Ten artykuł jest wyświetlany w trybie archiwalnym, co może skutkować nieprawidłowym wyświetlaniem niektórych elementów.
Stare wycinają, nowe sadzą. Gospodarka drzewna w Ostrowie Wielkopolskim jest bacznie obserwowana przez mieszkańców miasta. Niemal każde wycinane drzewo spotyka się z krytyką części lokalnej społeczności. Czasami nie przemawiają do nich także sporządzane wykazy mówiące, że drzewa były chore bądź w części spróchniałe i mogły stwarzać niebezpieczeństwo dla ludzi oraz mienia.

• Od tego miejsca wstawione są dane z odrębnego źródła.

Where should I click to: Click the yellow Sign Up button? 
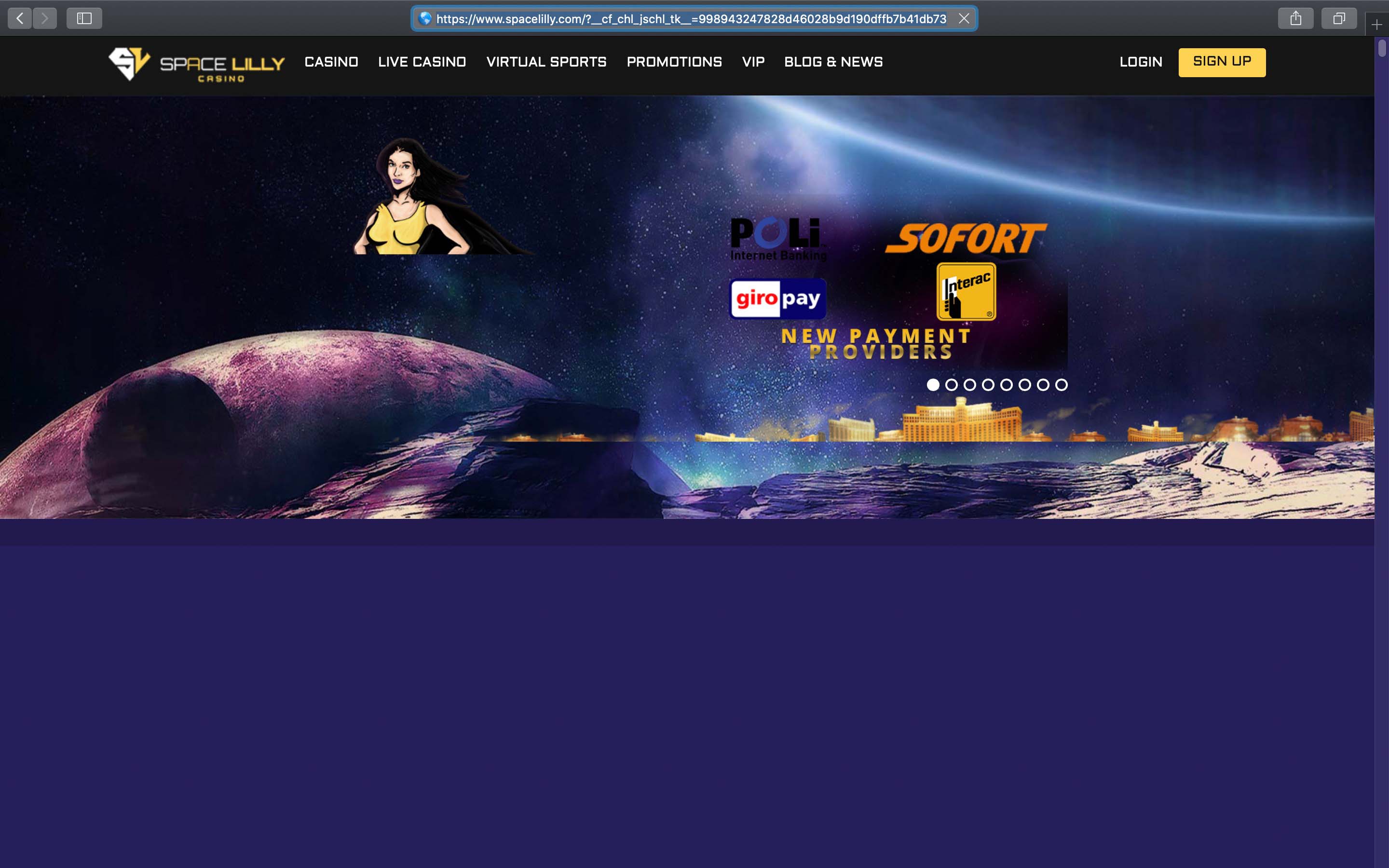[x=1222, y=62]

CZYTAJ: Rząd znosi część obostrzeń. Co nam wolno?
Oprócz wycinki, która była prowadzona w ostatnich tygodniach m.in. wzdłuż ul. Waryńskiego, pojawia się coraz więcej sadzonek. Władze miasta zakupiły 180 sztuk różnych gatunków od dębów, przez klony, brzozy, a na lipach kończąc. Zostaną one posadzone przy 34 ulicach, a także w parkach miejskich. Prezydent Ostrowa Beata Klimek zapewnia, że „jest to jeden z najbardziej skutecznych i prostych sposobów na walkę o czyste powietrze w mieście”. Urzędnicy podkreślają natomiast, że sadzonki pochodzą ze sprawdzonych źródeł – od wykwalifikowanych specjalistów prowadzących szkółki z 50-letnią tradycją w produkcji sadzonek.

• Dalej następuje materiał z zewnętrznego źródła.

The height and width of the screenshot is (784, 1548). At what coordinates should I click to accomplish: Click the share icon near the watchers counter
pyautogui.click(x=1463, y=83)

Gdzie zatem wyrosną node drzewa? Najwięcej ma się ich pojawić przy ulicach: Strzeleckiej, Mickiewicza, Sadowej i Chłapowskiego. Na każdą z nich trafi po kilkanaście sztuk. – Dobieramy odpowiednio gatunki i odmiany, jakość oraz wiek materiału roślinnego. Chcemy, by drzewa były odporne na trudne warunki miejskiego środowiska. Drzewa się starzeją, chorują, niekiedy, ze względów bezpieczeństwa, konieczna jest ich wycinka, jednak dokładamy wszelkich starań, aby posadzone drzewa w sposób właściwy równoważyły zaistniałe zmiany w środowisku – zapewnia Marcin Wieruchowski, dyrektor MZD.

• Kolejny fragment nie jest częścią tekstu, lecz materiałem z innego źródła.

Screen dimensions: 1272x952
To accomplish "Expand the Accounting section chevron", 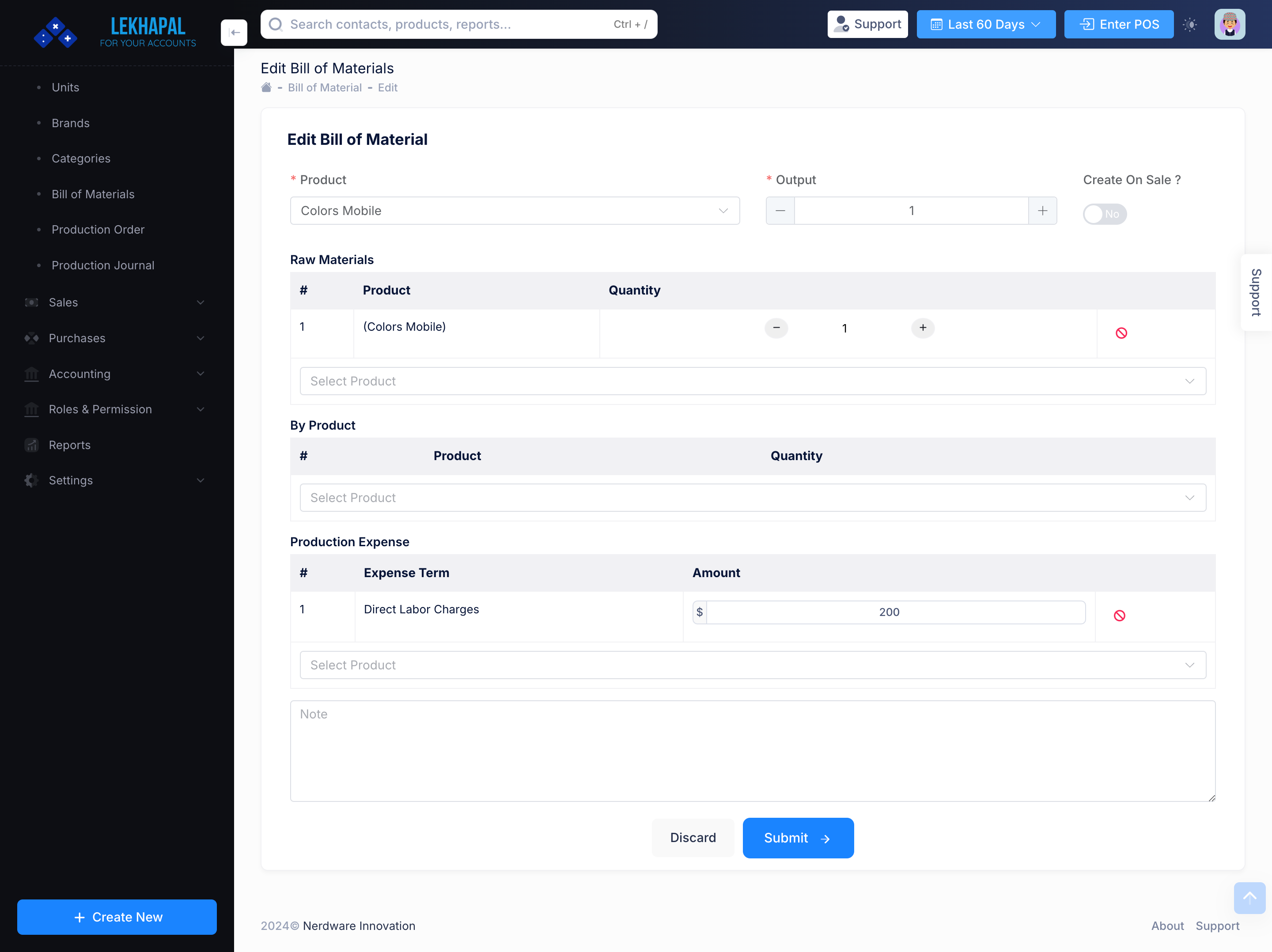I will point(200,374).
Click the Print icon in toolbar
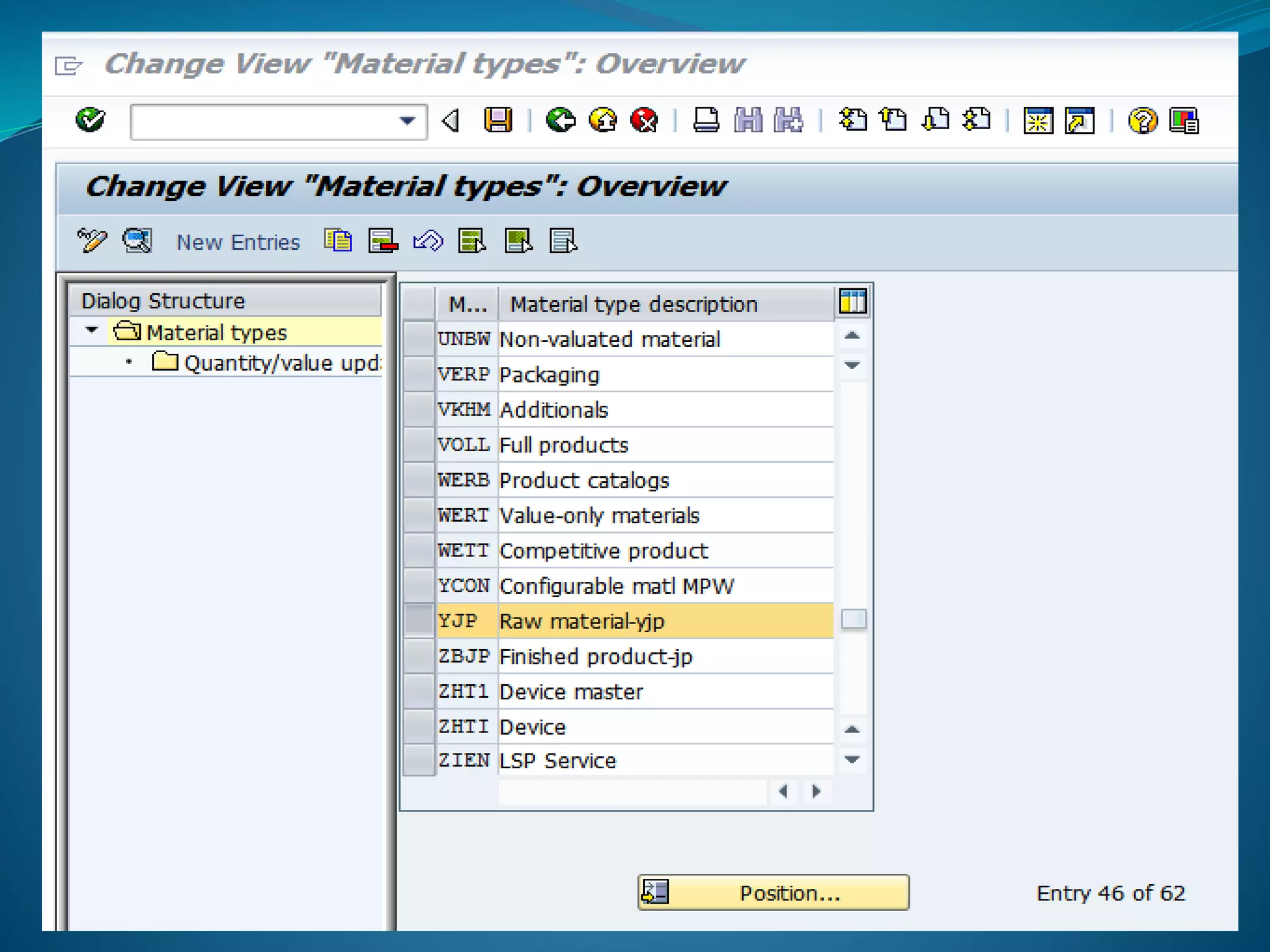 point(706,120)
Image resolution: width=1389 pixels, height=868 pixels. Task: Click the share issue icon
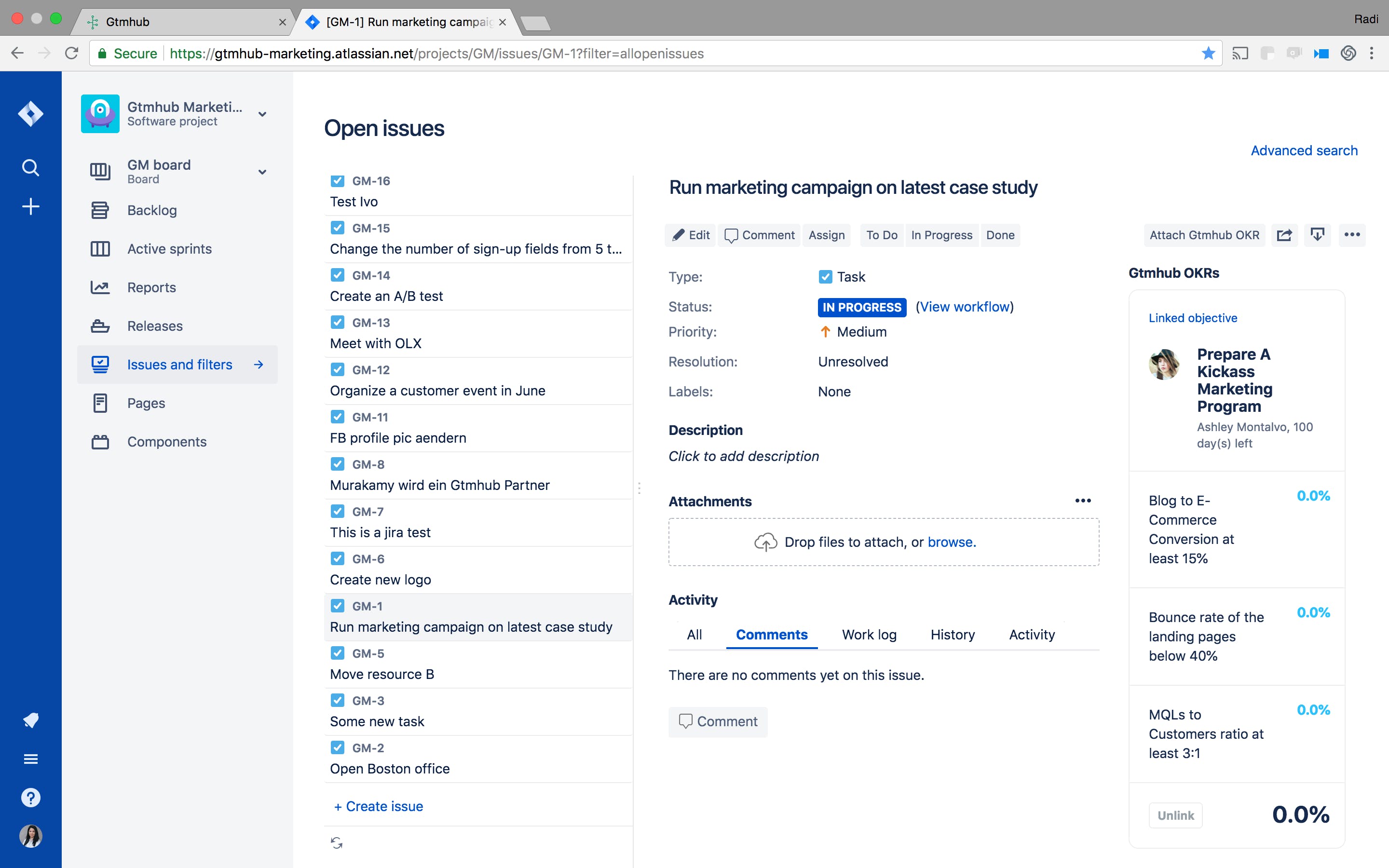click(x=1284, y=235)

CZYTAJ: Kilkadziesiąt hektarów terenów inwestycyjnych czeka
Pierwsze drzewa już zostały posadzone m.in. przy ulicach: Strzeleckiej, Wysockiej, Królowej Jadwigi oraz Sadowej. Oprócz ulic pojawią się one także w parkach: Kilińskiego, Marcinkowskiego, Mickiewicza, Miejskim oraz Sczanieckiej. Niewykluczone, że to nie koniec nasadzeń na ten rok. Władze miasta zapowiadają, że jeśli MZD zaoszczędzi w ciągu najbliższych miesięcy trochę pieniędzy, zostaną za nie kupione kolejne drzewa, które trafią na ulice jesienią.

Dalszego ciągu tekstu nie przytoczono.